TEXT ::
Yrsa’s pins and foxes

My Soul To Take (Harper, 15.99)

Yrsa Sigurdardóttir
There is pleasure in reading a well constructed murder mystery. The beginning punctuated by minor incidents and details that seem no more than background and setting but, by the end, are crucial to the solving of the mystery.
A well written novel doesn´t trick the reader by withholding information. Instead, the evidence is there in the story and, as the story unfolds, the reader, along with the detective, can fit the pieces of the puzzle together. The skill and talent of the author is in the creating of the puzzle, in the pacing of the information, in the creating of suspense. Done right and the book is a page turner, a book a reader doesn´t want to put down.
My Soul To Take by Yrsa Sigurdardóttir fits the bill.
Her novel begins with a crime being committed in the distant past as a little girl is lowered down a hole to her death. The novel then shifts into the present in which a current murder occurs. Then a second murder occurs in the present. The murder in the distant past is known to the reader but not to the lawyer/detective.  As the original story of the little girl threads its way through the present events, it give the novel a heart. By the time we reach the end of the novel we are prepared to weep along with Lara for a tragedy that has occurred many years before
Thora Gudmundsdöttir, the lawyer with an insatiable curiosity and a determination to know why and how things happen, is an interesting type of detective. Her life is complicated by her being a single mother with two children, an ex –husband, and a German boyfriend who doesn’t speak Icelandic. Her personal relationships add both a sense of pathos and hilarity. The children, with their natural self-involvement, are not the slightest bit interested in either their mother’s work as a lawyer or as a solver  of crimes. They are more concerned with having to listen to a father who thinks he’s a great Karaoke singer.

SOURCE MATERIAL ::

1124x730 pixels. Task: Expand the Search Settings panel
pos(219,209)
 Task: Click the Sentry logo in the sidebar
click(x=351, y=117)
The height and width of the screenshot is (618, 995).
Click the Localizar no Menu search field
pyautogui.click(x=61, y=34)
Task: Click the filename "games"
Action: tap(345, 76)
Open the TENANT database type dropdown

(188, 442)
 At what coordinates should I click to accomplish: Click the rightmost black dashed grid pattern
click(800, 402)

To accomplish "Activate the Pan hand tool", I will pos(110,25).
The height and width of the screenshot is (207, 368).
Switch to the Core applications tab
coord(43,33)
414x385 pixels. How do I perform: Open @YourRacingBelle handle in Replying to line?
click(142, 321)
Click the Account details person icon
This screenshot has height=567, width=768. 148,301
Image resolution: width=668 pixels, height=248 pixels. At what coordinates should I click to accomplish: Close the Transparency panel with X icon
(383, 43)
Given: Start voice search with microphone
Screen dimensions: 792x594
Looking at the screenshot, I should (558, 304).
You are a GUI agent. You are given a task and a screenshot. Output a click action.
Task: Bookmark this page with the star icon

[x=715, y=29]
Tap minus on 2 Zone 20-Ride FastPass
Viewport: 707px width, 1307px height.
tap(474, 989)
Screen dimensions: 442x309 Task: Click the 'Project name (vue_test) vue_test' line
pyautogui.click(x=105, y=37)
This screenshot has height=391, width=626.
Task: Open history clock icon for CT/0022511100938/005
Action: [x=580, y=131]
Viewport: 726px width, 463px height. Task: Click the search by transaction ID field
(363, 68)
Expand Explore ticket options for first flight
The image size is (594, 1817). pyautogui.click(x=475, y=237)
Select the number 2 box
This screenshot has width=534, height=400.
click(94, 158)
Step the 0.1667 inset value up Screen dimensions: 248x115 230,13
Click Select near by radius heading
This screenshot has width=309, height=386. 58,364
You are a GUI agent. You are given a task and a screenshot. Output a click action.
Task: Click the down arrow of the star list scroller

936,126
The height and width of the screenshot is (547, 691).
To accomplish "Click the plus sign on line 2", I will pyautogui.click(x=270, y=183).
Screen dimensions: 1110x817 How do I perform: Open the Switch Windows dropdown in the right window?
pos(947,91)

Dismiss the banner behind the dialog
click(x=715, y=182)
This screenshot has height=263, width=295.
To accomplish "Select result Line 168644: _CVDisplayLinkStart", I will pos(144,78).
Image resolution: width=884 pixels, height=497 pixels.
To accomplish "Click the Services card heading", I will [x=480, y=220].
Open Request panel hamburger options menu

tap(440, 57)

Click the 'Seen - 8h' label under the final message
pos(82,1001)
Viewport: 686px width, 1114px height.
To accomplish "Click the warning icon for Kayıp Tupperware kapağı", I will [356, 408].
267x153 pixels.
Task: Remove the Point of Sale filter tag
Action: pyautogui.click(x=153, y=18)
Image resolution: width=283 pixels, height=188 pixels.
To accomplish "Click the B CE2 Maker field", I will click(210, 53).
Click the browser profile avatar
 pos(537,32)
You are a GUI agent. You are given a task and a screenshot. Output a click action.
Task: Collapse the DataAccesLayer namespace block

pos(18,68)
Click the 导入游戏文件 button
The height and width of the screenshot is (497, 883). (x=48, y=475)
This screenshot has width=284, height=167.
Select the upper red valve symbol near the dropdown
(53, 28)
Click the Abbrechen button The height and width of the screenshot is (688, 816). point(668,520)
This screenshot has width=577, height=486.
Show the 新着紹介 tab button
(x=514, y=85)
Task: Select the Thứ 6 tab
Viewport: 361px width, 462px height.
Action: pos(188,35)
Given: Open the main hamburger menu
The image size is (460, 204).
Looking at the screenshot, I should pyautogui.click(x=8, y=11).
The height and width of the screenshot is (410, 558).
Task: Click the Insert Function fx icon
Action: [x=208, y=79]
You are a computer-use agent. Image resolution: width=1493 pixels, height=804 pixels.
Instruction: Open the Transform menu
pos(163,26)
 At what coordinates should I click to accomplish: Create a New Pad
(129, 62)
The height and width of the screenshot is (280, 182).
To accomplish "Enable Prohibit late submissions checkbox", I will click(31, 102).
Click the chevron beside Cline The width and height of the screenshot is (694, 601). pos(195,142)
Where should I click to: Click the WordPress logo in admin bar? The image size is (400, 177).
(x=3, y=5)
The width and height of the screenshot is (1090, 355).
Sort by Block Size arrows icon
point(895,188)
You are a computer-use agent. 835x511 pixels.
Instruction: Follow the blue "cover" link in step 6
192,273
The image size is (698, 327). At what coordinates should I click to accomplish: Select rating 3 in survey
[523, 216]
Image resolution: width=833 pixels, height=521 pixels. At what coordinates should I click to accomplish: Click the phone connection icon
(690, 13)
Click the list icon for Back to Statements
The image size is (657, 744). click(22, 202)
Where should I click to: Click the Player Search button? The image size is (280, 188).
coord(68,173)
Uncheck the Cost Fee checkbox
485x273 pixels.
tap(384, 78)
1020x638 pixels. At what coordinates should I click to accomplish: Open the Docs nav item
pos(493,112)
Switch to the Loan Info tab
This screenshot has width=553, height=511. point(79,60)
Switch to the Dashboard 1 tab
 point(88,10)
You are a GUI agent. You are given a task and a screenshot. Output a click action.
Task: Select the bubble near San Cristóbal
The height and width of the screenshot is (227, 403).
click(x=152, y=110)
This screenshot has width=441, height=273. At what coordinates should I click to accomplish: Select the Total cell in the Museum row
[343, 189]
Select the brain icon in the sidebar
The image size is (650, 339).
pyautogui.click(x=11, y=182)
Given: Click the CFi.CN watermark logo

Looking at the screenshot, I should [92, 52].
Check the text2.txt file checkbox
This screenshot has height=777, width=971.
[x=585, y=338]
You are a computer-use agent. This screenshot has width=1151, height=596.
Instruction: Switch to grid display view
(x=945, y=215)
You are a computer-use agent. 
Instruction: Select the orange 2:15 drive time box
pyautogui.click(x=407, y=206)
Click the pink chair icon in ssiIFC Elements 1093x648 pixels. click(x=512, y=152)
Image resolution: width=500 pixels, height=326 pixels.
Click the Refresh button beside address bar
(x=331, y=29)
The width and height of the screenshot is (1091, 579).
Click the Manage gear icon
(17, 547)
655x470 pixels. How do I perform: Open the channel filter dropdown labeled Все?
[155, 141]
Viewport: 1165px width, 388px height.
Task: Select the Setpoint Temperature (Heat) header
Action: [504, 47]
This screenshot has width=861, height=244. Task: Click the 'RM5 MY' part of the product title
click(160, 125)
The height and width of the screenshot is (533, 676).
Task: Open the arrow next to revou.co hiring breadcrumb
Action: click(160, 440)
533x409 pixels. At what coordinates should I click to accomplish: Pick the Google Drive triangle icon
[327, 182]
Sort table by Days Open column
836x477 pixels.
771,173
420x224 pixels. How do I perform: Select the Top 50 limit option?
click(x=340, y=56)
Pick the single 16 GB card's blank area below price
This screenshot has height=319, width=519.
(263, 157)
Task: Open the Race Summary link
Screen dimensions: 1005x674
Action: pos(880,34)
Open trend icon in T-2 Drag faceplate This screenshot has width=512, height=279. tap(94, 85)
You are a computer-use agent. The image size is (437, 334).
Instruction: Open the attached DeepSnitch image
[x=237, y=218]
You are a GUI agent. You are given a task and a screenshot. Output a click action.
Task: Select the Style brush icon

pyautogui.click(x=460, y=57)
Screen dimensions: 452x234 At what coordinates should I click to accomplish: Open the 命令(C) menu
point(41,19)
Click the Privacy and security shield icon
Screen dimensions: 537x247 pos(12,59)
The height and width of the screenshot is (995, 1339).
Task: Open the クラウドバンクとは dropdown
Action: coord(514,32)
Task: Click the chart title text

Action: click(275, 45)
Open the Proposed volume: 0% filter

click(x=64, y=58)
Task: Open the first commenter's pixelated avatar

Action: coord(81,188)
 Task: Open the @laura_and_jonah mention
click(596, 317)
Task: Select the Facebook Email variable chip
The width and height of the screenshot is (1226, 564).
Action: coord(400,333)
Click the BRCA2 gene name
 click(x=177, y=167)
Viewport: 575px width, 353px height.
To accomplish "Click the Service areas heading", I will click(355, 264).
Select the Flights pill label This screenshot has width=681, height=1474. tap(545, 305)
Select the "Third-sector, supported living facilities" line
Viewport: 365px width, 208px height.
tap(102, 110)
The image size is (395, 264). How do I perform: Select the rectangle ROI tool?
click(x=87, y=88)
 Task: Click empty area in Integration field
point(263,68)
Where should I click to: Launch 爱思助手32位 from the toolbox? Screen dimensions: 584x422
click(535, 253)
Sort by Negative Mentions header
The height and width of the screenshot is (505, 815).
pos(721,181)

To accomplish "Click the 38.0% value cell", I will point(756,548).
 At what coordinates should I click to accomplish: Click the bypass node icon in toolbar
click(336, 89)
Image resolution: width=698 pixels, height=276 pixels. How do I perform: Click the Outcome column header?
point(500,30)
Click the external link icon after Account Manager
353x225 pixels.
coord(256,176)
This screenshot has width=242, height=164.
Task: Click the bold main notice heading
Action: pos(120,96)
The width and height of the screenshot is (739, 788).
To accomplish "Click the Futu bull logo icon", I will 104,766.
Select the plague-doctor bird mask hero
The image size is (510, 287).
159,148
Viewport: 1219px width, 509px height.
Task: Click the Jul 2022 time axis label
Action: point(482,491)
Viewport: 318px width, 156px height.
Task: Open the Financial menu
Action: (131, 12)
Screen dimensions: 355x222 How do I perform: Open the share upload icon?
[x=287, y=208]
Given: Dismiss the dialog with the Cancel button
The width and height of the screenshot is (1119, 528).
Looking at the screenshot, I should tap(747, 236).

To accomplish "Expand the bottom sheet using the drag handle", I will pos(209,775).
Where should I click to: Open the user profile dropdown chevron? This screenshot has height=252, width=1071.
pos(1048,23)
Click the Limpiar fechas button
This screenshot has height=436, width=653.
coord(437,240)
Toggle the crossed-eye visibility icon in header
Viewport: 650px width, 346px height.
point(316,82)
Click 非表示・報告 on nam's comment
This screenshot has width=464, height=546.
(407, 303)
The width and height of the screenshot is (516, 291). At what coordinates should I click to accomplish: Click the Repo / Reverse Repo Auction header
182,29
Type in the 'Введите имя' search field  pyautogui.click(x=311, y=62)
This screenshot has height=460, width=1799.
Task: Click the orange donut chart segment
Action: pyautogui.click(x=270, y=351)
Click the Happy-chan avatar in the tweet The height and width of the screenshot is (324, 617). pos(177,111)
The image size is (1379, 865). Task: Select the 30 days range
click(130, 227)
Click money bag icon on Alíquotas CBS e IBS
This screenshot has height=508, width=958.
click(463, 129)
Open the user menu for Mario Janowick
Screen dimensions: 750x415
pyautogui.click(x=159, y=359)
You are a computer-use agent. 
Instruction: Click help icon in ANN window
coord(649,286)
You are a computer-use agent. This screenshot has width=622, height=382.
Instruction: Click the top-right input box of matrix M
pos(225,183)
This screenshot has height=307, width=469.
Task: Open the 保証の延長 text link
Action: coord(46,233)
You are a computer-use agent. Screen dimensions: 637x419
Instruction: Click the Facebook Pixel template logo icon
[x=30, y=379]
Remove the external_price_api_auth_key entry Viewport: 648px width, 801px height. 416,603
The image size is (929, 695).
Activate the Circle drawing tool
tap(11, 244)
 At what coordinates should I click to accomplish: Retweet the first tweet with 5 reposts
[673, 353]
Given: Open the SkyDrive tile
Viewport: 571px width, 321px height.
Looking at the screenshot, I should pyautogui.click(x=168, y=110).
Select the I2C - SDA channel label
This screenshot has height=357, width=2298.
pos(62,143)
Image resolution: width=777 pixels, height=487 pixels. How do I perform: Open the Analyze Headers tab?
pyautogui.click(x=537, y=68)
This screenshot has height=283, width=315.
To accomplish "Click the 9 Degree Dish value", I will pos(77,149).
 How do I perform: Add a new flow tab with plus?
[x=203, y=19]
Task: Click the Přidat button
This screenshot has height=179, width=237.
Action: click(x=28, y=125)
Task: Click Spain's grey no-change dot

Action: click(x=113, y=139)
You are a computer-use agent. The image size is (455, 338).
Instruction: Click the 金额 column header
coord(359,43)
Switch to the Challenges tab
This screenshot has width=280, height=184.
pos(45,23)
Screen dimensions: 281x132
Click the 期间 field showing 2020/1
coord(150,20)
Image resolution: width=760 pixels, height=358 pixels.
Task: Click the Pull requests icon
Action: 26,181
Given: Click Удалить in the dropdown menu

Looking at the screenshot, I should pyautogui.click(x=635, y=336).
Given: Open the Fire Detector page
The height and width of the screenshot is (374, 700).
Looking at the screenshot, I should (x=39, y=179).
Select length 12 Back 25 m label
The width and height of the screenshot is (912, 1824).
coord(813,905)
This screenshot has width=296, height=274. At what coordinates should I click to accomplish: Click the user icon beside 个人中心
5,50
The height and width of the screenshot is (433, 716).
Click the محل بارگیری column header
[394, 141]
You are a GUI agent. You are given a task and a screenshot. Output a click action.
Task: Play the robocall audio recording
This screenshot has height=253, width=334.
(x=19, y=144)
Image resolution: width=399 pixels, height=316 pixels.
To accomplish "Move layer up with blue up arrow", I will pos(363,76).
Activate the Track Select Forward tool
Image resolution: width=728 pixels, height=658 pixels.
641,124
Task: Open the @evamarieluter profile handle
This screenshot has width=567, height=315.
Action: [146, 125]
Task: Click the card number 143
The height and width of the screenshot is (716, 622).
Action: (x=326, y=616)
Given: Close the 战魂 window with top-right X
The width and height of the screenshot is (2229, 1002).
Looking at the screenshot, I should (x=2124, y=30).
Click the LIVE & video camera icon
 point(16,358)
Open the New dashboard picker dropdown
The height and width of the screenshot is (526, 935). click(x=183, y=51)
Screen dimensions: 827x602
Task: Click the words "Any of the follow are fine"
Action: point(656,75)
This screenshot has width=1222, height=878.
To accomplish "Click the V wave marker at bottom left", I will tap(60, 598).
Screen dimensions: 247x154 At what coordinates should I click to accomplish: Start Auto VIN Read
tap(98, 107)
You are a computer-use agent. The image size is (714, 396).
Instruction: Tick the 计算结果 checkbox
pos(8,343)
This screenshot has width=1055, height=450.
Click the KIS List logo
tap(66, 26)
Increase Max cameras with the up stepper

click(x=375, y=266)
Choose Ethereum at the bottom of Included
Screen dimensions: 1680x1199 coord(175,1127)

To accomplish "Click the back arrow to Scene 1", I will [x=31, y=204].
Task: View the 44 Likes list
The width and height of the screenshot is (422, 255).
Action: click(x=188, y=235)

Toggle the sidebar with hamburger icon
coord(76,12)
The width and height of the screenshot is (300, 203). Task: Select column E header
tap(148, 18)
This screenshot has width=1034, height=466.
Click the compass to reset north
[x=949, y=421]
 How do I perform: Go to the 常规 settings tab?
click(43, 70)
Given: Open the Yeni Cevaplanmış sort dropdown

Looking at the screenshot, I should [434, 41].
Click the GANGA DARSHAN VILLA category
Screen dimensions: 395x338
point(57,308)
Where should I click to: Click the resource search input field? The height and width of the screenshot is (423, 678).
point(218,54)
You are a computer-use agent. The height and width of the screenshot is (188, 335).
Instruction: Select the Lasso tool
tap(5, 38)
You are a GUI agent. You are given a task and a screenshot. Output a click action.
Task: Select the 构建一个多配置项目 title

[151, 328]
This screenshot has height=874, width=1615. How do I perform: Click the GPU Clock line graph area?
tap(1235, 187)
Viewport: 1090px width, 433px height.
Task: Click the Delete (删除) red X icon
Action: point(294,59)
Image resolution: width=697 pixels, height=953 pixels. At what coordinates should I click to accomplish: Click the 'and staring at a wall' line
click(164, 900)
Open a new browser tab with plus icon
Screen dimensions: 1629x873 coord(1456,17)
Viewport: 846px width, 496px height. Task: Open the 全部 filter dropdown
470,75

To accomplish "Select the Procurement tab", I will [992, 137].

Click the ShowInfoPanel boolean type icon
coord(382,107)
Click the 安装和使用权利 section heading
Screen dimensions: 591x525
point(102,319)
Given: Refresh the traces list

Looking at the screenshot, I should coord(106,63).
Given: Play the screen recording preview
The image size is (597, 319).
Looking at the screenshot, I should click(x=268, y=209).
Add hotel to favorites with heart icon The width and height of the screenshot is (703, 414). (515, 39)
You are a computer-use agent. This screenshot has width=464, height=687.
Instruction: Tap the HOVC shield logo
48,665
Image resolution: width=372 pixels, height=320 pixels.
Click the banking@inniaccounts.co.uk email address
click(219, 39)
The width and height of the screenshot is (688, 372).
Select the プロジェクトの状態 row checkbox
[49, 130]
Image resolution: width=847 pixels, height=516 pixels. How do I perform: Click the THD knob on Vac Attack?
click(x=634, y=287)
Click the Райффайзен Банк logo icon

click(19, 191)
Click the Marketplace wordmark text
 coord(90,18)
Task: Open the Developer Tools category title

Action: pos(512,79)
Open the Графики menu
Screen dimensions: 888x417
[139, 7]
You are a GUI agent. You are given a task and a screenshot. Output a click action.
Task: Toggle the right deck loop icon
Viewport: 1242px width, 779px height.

WORK INSTRUCTIONS ::
**a)** According to the book review, what language does Thora's German boyfriend not speak?
**b)** Please carry on the review of My Soul To Take, picking up after its final sentence.

RESPONSES ::
**a)** Icelandic.

**b)**
What makes this novel particularly Icelandic isn’t just the setting but also the use of Icelandic folk lore. The folk lore isn’t just background colour but an essential part of the story.
For example, the both Thora and the reader are mystified by the details of foxes and pins only to have their importance revealed little by little  until it is obvious that they are crucial to the unraveling of the mystery.
As a reader, I appreciate the flashes of humour created by the inclusion of minor characters such as the sex therapist who works at the resort where the murders take place. Yrsa even uses her boyfriend Mathew’s not knowing Icelandic as a plot element and a device for adding levity. Nothing is wasted in Yrsa’s novels for both the sex therapist and Mathew, Thora’s boyfriend, have a role to play in the plot.
The opening of the novel is heart wrenching but I didn’t let that keep me from reading the rest of the story. Thank goodness, for as a reader of murder mysteries, I was intrigued by how the author handled plot, setting and character and how, gradually, a complex puzzle was finally assembled. Yrsa, in her day job, is an engineer, and it is obvious that she is used to fitting complex structures together.
I’d add this My Soul To Keep to my list of books by Icelandic authors to put under the Christmas tree.
(If you are in Gimli, Manitoba, all of Yrsa’s novels can be found at Tergesent’s bookstore.)